What does Proverbs 24:25 mean?
ESV: but those who rebuke the wicked will have delight, and a good blessing will come upon them.
NIV: But it will go well with those who convict the guilty, and rich blessing will come on them.
NASB: But for those who rebuke the wicked there will be delight, And a good blessing will come upon them.
CSB: but it will go well with those who convict the guilty, and a generous blessing will come to them.
NLT: But it will go well for those who convict the guilty; rich blessings will be showered on them.
KJV: But to them that rebuke him shall be delight, and a good blessing shall come upon them.
NKJV: But those who rebuke the wicked will have delight, And a good blessing will come upon them.
Verse Commentary:
This concludes a wise teaching about impartial, fair judgment (Proverbs 24:23–24). The literal context seems to be those in the official position of a judge; however, the general concept applies to all people. God is fair, impartial, and just (Psalm 25:8) and so we should strive for truthful integrity in all things (Proverbs 18:5; Ephesians 4:15, 29; James 1:22; 5:12; 1 Peter 3:13–17). The prior verse noted that those known to protect evildoers will suffer with a bad reputation. Here the contrast is given, showing how those known for integrity are respected and blessed.
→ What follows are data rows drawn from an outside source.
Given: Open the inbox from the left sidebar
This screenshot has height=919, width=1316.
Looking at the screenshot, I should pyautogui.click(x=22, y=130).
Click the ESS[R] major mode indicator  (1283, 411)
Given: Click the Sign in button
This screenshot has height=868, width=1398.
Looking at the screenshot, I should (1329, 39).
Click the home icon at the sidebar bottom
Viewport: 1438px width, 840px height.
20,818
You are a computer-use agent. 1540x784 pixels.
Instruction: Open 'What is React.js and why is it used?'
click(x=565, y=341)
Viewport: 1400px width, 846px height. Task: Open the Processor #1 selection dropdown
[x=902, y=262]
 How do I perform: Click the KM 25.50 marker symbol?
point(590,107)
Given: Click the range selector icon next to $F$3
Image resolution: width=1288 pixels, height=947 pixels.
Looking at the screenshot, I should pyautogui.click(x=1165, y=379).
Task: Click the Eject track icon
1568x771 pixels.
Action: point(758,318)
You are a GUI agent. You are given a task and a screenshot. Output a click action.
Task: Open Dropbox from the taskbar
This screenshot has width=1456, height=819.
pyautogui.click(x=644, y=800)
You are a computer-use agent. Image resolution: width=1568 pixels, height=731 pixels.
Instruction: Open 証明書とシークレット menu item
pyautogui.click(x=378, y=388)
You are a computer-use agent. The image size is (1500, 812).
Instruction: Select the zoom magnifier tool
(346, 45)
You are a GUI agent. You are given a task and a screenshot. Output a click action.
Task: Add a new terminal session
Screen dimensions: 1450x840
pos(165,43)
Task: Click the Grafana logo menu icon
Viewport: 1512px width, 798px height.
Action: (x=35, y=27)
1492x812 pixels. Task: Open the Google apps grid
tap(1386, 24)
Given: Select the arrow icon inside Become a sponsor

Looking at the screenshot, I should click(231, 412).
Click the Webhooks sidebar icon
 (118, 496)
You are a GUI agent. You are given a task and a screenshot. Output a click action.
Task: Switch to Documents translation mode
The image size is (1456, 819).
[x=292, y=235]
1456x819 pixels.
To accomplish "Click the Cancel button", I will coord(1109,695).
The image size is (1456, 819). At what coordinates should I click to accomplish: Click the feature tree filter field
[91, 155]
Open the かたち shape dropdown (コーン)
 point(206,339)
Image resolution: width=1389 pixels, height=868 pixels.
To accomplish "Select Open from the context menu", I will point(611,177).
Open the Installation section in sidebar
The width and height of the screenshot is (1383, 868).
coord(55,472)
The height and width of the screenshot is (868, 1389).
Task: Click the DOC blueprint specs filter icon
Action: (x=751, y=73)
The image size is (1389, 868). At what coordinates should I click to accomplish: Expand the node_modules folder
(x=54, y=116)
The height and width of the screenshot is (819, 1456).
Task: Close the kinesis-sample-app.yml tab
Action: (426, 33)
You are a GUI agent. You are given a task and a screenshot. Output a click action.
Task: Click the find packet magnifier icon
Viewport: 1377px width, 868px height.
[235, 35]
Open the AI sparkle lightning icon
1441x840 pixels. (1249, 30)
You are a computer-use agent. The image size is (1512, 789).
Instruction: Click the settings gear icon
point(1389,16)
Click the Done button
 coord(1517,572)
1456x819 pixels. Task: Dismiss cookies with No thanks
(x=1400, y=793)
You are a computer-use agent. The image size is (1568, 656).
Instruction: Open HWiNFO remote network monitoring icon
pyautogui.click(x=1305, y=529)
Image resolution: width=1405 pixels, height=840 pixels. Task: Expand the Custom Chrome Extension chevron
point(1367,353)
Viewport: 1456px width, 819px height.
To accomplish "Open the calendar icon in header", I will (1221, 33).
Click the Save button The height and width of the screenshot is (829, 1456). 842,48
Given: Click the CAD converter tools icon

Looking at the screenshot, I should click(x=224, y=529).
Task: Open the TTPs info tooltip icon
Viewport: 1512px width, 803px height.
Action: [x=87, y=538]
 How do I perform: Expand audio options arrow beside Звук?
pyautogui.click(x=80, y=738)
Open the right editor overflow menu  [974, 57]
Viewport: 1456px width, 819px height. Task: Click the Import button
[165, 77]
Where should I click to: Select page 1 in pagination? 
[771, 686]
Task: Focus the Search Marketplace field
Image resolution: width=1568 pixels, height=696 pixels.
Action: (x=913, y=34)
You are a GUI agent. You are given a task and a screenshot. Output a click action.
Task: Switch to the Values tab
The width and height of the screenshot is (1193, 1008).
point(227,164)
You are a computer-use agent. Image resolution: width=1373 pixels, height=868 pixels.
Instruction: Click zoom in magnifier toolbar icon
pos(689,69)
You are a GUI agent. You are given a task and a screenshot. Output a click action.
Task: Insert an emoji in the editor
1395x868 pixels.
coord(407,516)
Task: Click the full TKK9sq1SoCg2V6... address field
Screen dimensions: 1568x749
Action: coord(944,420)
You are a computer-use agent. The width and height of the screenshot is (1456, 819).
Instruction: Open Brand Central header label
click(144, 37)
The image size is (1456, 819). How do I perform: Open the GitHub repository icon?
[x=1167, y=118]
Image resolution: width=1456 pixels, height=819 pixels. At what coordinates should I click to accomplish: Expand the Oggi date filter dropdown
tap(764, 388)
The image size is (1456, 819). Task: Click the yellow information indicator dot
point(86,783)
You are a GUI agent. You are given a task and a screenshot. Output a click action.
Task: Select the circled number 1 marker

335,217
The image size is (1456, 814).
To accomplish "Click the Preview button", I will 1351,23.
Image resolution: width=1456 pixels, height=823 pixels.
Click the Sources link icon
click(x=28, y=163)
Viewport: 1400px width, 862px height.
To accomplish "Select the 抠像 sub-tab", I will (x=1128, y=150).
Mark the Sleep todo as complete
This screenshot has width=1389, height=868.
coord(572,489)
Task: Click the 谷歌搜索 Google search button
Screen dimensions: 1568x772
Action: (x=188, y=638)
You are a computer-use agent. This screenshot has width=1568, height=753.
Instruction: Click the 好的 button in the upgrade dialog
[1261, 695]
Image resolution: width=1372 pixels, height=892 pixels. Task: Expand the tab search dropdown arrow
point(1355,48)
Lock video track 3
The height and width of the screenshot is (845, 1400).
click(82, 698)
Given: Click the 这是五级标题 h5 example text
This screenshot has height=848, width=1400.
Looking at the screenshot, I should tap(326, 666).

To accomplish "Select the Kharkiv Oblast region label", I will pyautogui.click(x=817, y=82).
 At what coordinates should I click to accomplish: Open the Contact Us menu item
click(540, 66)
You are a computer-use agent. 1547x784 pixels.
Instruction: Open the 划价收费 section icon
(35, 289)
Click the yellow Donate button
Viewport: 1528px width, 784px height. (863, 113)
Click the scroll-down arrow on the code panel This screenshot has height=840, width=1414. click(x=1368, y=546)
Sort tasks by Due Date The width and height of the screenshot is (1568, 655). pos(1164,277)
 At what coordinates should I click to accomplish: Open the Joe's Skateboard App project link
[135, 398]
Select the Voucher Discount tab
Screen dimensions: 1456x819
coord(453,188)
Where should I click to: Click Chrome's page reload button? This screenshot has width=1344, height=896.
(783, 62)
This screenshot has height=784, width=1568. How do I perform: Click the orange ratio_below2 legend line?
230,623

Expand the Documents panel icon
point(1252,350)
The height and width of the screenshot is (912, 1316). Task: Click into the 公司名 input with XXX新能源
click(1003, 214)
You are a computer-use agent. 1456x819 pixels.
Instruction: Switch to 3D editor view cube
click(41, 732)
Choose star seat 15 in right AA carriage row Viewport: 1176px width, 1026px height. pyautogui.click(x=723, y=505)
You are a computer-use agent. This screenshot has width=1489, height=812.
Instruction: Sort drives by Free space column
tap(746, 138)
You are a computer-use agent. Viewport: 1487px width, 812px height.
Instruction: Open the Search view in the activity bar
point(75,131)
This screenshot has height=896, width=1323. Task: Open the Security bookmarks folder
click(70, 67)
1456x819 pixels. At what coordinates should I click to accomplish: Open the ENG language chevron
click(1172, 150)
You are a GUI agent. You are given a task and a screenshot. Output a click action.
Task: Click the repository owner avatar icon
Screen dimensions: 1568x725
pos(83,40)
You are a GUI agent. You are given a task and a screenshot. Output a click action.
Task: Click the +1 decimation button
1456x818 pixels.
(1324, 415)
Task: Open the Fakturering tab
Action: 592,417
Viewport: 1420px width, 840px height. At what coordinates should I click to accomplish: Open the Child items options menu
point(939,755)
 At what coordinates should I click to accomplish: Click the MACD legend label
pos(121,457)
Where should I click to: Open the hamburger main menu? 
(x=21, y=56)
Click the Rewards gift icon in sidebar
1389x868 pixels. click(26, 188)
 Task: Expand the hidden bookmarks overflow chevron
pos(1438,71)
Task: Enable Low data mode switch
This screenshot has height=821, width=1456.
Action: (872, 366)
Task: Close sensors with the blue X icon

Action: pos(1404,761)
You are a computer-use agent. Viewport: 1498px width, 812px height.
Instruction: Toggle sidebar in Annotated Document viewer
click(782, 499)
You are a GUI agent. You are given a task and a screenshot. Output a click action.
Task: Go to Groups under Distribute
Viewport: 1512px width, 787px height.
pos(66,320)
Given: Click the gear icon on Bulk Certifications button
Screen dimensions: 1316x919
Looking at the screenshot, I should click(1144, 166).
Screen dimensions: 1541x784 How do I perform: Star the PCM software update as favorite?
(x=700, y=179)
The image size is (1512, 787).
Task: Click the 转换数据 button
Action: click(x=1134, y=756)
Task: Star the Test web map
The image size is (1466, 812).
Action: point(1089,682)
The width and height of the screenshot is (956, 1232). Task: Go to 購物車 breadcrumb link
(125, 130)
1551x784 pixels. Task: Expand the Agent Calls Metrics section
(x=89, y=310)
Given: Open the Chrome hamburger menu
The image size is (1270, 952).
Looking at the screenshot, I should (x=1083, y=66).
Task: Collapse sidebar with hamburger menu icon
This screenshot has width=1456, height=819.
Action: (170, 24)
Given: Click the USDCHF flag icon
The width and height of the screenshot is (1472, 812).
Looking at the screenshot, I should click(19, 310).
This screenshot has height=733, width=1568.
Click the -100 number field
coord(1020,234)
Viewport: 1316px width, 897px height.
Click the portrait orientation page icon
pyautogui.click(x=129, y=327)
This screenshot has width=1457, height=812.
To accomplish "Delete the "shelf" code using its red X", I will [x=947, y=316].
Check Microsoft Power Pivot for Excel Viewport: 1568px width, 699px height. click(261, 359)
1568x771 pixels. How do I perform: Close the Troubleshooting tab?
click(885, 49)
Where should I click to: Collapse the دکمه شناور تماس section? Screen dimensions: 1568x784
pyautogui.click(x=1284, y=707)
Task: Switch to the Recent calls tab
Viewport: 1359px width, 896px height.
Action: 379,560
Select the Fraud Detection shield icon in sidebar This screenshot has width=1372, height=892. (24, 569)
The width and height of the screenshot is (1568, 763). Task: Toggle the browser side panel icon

A judge who administers justice with fairness can enjoy the inner satisfaction of doing the right thing. Also, for the most part, such a leader receives the good will and praise of law-abiding citizens. Fair-minded people are usually held in high regard—even if they are hated by the wicked people they rightly rule against. In modern times, judges are either elected or appointed, but those who fulfil their responsibility impartially and with integrity receive the public's respect. Those known for bias or corruption will be despised.

Samuel was not only a prophet but also a "judge" in the era after Israel's entry into the Promised Land (Judges 2:11–16). The Lord had called the boy Samuel to succeed Eli, and Samuel responded obediently to the call. First Samuel 3:19–20 states: "Samuel grew, and the LORD was with him and let none of his words fall to the ground. And all Israel from Dan to Beersheba knew that Samuel was established as a prophet of the LORD." Practicing righteous judgment does not go undetected.
Verse Context:
Proverbs 24:23–34 comes after a list of thirty wise teachings; these were recorded by Solomon while not necessarily being his own ideas. The wisdom which concludes this chapter is cited with less clarity, other than being attributed to wise speakers. These address discrimination, rebuke of the wicked, honesty, wise planning, revenge, and the consequences of laziness.
Chapter Summary:
Solomon continues to list wise sayings (Proverbs 22:17–21), rounding out his promised list of thirty teachings. These endorse integrity, accepting good advice, reputation, and ethical actions. The lessons also stress godly attitudes about vengeance, bitterness, and companionship. After verse 23 come additional proverbs. These may or may not have been Solomon's own words, but at least some appear to be his thoughts. Key points in these verses are the need for impartiality in judgment, godly reputation, and work ethic.
Chapter Context:
This chapter continues thirty sayings of wise people (Proverbs 22:17–21), as collected and endorsed by Solomon. The remainder of the passage are additional wise statements, which are not as clearly attributed. Some of the lessons are framed as warnings, followed by reasons. The lessons contained here are more detailed than most of the proverbs in this book.
Book Summary:
Proverbs is best understood in context with the books of Ecclesiastes and Job. In Proverbs, “wisdom” is given in short, simple, general terms. Ecclesiastes represents wisdom based on observation and experience. This often shows how the general principles of the book of Proverbs don’t apply in absolutely every circumstance. Job represents wisdom based on the experience of suffering and injustice. All three come to the conclusion that God does indeed know best, and the most sensible course of action is to follow His will.